Серый снег. На первый взгляд, это моветон. Но если вдуматься, при сумерках этот оттенок в снеге главный, просто надо настроить своё зрение потоньше.
Будет не прав тот, кто решит, что Кулябин – поэт только плавных, аккуратно выверенных ритмических конструкций. Местами он переходит на чеканный шаг, работает ритмически резко, местами его строки напоминают блоковские «Двенадцать», не по смыслу, а по звуку (не всё рвать душу от любви, иногда надо и независимую, гордую повадку показать). Вот стихи, посвящённые поэту Николаю Юргелю:
Вечерний этюд, багровый закат…
Багровый закат,
Кровавый накат.
Багровые стены,
Багровые окна,
Багровые лица людей незнакомых.
Багровые воды,
Багровые блики,
Багровые чайки,
Багровые клики.
И сердце от страха куда-то скатилось,
Смешно, ведь совсем ничего не случилось.
Но солнце зашло, и всё стало обычным,
Для сердца и глаз и простым, и привычным.
Привожу их целиком, поскольку их ритмическая структура неразрывна.

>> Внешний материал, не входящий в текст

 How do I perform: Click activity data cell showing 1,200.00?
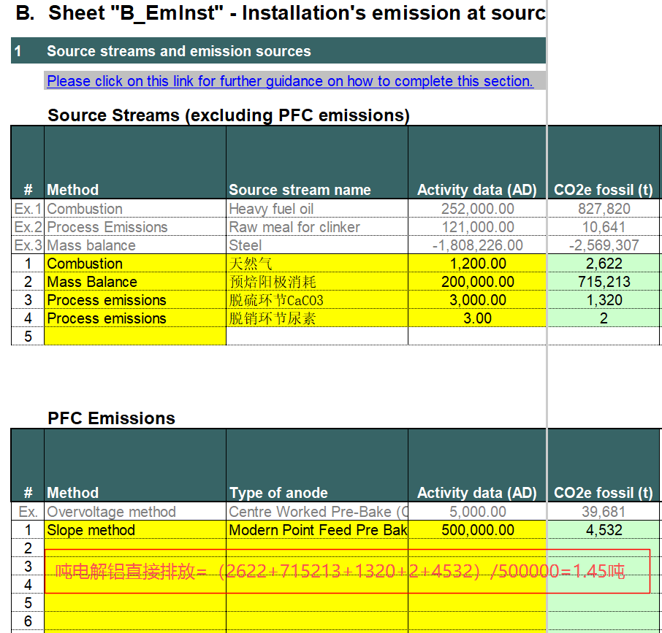click(477, 264)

Кулябину близко восприятие поэзии как романса без музыки. Он настоящий рыцарь напевности, песенности. И это рыцарство – не пустой звук. Сейчас песенность пытаются всячески выдавить, признать её устаревшей. Кулябин знает, где лежит неисчерпаемость музыкальности в стихах. Она лежит в области магического. Не всегда понятно, как простые, буквально поднятые с пола слова превращаются фактически в заклинание:
Ты не теряй меня из виду,
Будь со мною всегда и всюду,
Никогда не была ты моею,
Никогда я твоим не буду.
Я об этом ничуть не жалею,
Я воздушных замков не строю,
Я о большем мечтать не смею,
От тебя своих чувств не скрою.
Говоря о таких поэтах, как Кулябин, нельзя не отметить, что над всем его стихотворчеством витает философский дискурс.